The question then arises, 'Could there be a reliable way of determining which families would most benefit from this family meeting which works with a very subjective area of care, and which ones are most likely to decline to participate?' It is possible that the family relationships index may be a useful screening tool to identify those most likely to benefit . Ethical requirements did not allow any pursuit of reasons for declining to participate, however, on the basis of the work of Kissane and Bloch it can be surmised that poor family communication, low cohesiveness, low levels of emotional expression and family conflict may have been contributing factors to the decision not to participate in our study, in some cases . However definite conclusions cannot be drawn from our findings in this regard.
The differing environmental factors which may have impacted on the outcomes of this study are the location of the patient at the time of referral (home/hospital/hospice) and the cultural environments of the two palliative care service providers. This latter factor has been discussed in Tan, Wilson, Olver and Barton .

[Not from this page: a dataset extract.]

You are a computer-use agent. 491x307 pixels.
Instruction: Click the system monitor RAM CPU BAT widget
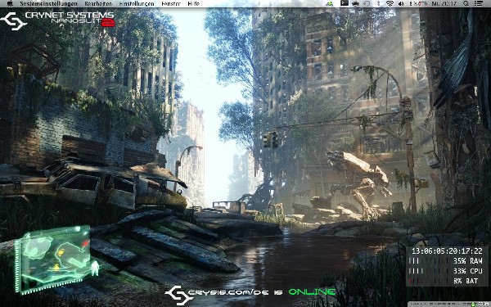(x=447, y=266)
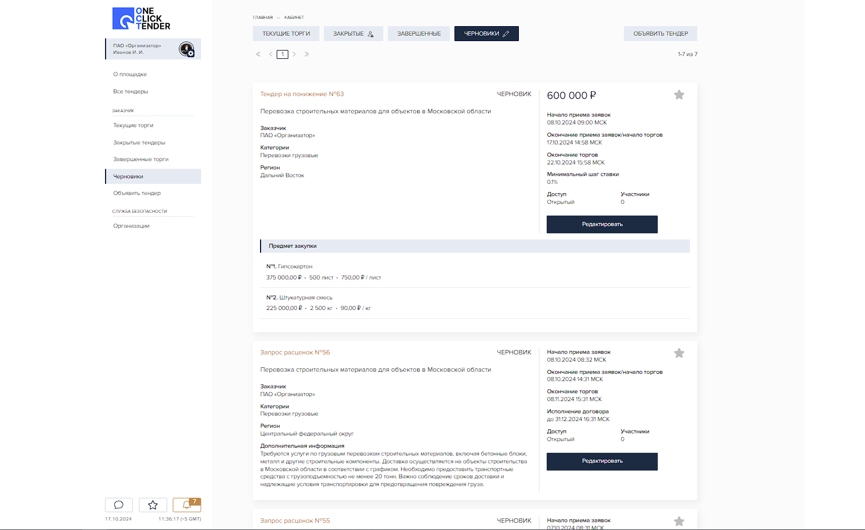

Patients who were at home at the time of referral were twice as likely to agree to participate, as those who were in a hospice, and about three times more likely to participate than those who were in hospital. Five of the participating patients are known to have died within two weeks of the family meeting intervention, three of these being in a hospice at the time of referral and two at home. These factors, although certainly not conclusive, suggest the possibility that willingness to participate may be improved for patients living at home, contrary to the results of another study, but would seem to be unrelated to imminent death .
Other circumstances which may have impacted on the outcomes, apart from family characteristics already discussed are; the nature of the illness (malignant or non-malignant), the time since diagnosis and the prognosis of life expectancy from the perspective of the patient and family members. Apart from a few comments about the timing of the meeting in relation to illness trajectory, this study did not provide data relating to these circumstances.